DOCUMENT PASSAGE:
Mr. Finley also argued that other factors should be taken into account, namely the balance of convenience, because Hearing dates were already set at the Pre-Hearing when this Preliminary Issue Hearing was initiated. He suggested that the greater experience of FSCO Arbitrators over LAT Arbitrators, particularly with respect to complex disputes such as determination of catastrophic impairment, supported Mr. Mussa’s choice of the FSCO forum. He also stated that the Applicant’s preference for a decision bound by precedent and the potential for prejudice if the Applicant is required to have overlapping proceedings in two separate forums, warranted the choice of FSCO over LAT.

With respect, I do not agree that these factors are relevant in the question before me.

The Hearing dates have been set far enough in advance that there can be no argument for convenience this early in the process if those dates have to be changed. Due to the expedited timelines under the LAT process, Mr. Mussa might have a Hearing sooner if his dispute proceeds under LAT. I have no evidence that the relative expertise of Arbitrators in the forums is germane to the issue. Being bound by “precedent” also does not speak to his entitlement regarding either forum. Such entitlement flows from law, not from preference.

DATA:
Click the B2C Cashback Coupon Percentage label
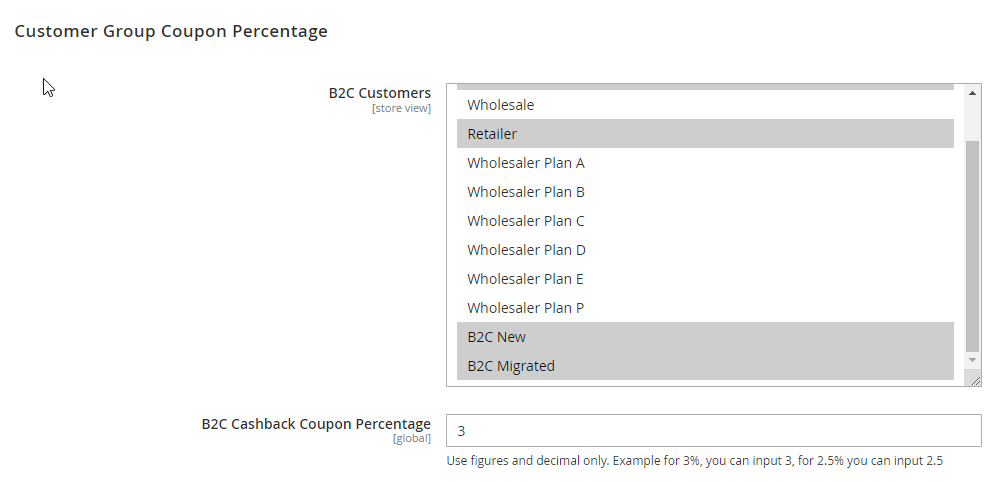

GOAL OF THE EXERCISE:
In the arbitration passage, what reason is given for why Mr. Mussa might have a Hearing sooner if his dispute proceeds under LAT? The listing is separate material from the arbitration passage.

RESULT OF THIS TASK:
The expedited timelines under the LAT process.